Tencent says that if you are under 18 and spend over 500 yuan (US$77) on in-game purchases in a day, it will alert your parents.

The new function is on trial right now, and not a moment too soon: Tencent has been sued by Chinese parents, after their children spent thousands of dollars on in-game purchases.

For instance, in 2017, an 11-year-old girl spent 100,000 yuan (US$14,700) in Honor of Kings (known as Arena of Valor in the West).

Honor of Kings is so popular that there are smartphone arcades where children go to play -- and hide from their parents. (Picture: SCMP)

Parents put the blame on Tencent, saying it made in-game purchases too easy for underage gamers to splurge on in-game items. Each item purchase is just a tap away, since payment is linked with Tencent’s own WeChat Pay, one of the country’s biggest digital payment platforms.

Tencent lost many of those lawsuits. One high-profile lawyer said he forced the tech giant to return more than US$5,700 to five families.

So how will they implement it? Tencent is dedicating a team of 200 to identify gamers under the age of 18. Players have to submit their real name, age and ID number during registration.

There’s an obvious counter to this: What if they lie? What if they use a parent's name instead?
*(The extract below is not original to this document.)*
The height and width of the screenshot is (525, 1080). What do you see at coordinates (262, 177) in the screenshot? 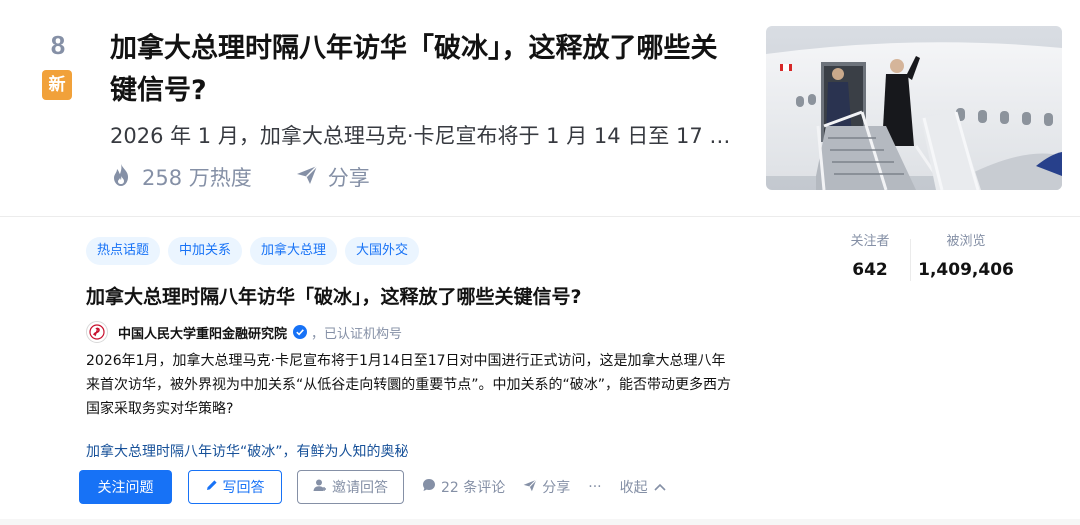
I see `hot-meta: 258 万热度 分享` at bounding box center [262, 177].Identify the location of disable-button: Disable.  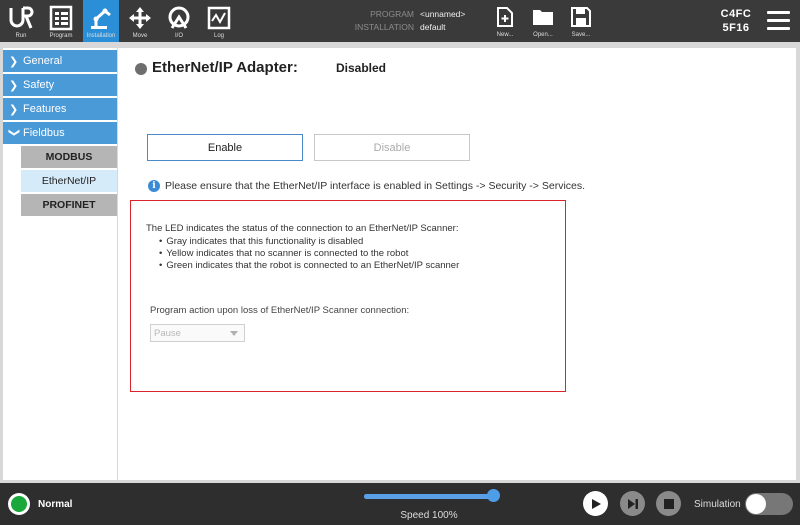
(392, 148).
Tencent has an answer for that too: They claim they’ll be able to tell if it’s a minor playing by their erratic spending.

One thing Tencent doesn’t have an answer for is whether 200 people is enough to wade through an enormous player base -- Honor of Kings alone has over 200 million players.

This isn’t the first time that Tencent has restricted its games from being too accessible to underage gamers.

Tencent put a playtime limit in Honor of Kings, stopping those under 18 from playing for more than 2 hours a day (and if you’re under 12, you can only play for an hour).

It came after an editorial from state media called the game "poison" and a "drug" that harms teenagers. It wiped US$17.5 billion off Hong Kong-listed Tencent’s market value in just one day.

In March, Tencent CEO Pony Ma said the company would introduce digital contracts that would allow parents and children to negotiate time limits for playing Honor of Kings.

The contract can link playing time to tasks such as completing housework and study, thus encouraging positive behaviour in children by rewarding them.